A Ranchi girl, who is too young to understand the meaning of Jharkhand, has made her state proud with her prowess in English.
Meet seven-year-old Shrinkhala Dubey, who aced International English Olympiad in the state category, the results of which were declared on March 16.
Shrinkhala, who outscored over 5,000 students from Jharkhand, also ranked 597 at the international level.
A Class I student of Sarla Birla School, Mahilong, on the outskirts of the city near Tatisilwai, Shrinkhala took the test conducted jointly by Science Olympiad Foundation and English and Foreign Languages University, Hyderabad.
More than 5,000 students of reputable English-medium schools across the state, including this seven-year-old, took the test on January 24 this year.

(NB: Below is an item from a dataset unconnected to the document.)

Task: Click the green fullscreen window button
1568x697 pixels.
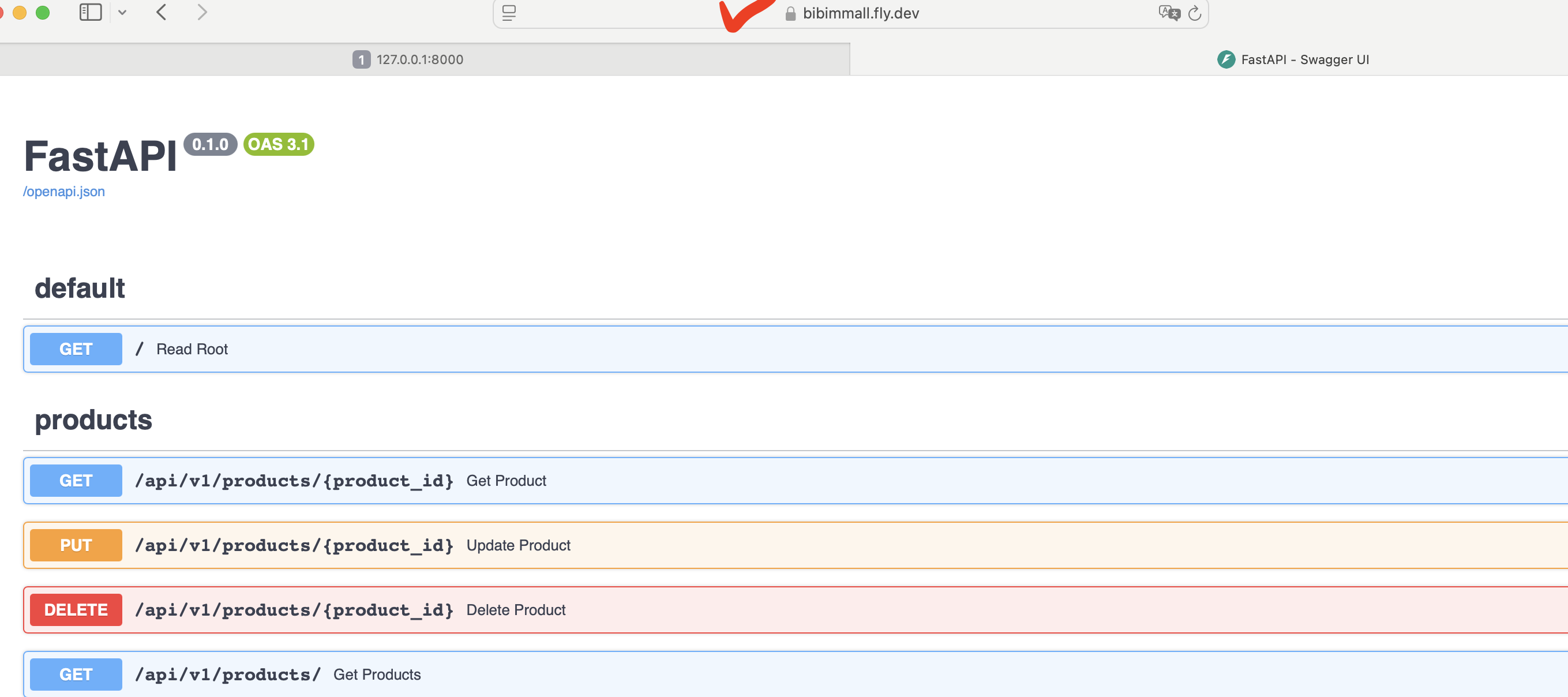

It was a race against time. They had to answer 30 questions in one hour.
The girl, like all other contestants, answered questions on jumbled words, meanings, antonyms, among others. Examinees were asked to identify a picture and explain it, spot missing alphabets and make words with given alphabets.
The bright-eyed first grader, who beat her fellow contestants from the state hollow, happens to be shy.
Not one to flaunt her vocabulary when asked how she felt on winning the English Olympiad, she simply said: “I like English.”
Her parents — corporate executive dad Dharmendra Dubey and teacher mom Bula — were more articulate.
“It was a pleasant surprise for us. When I broke the news to my daughter, she asked me what state meant. So, I had to show Jharkhand on the map and explain to her that she had stood first among students of her age group who took the International English Olympiad test,” said proud father Dharmendra, who is a general manager of a corporate house.
Shrinkhala’s mother Bula Dubey, who also happens to be a teacher, was elated at her daughter’s success. “It’s yet to sink in, really, but we are so proud of her,” she said.
Interestingly, Shrinkhala’s elder brother Shreyansh, who studies in Class IV in the same school, was a school topper at the National Science Olympiad last November.
Asked about Shrinkhala’s future plans, the father said: “The last thing we want to do now is to put her under any kind of expectation. She is too young now. My wife and I take turns to teach our two children Shrinkhala abd Shreyansh. They are gifted children. But we also leave them to pursue their own interests.”
Dad Dharmendra also deserves an award for speaking sense.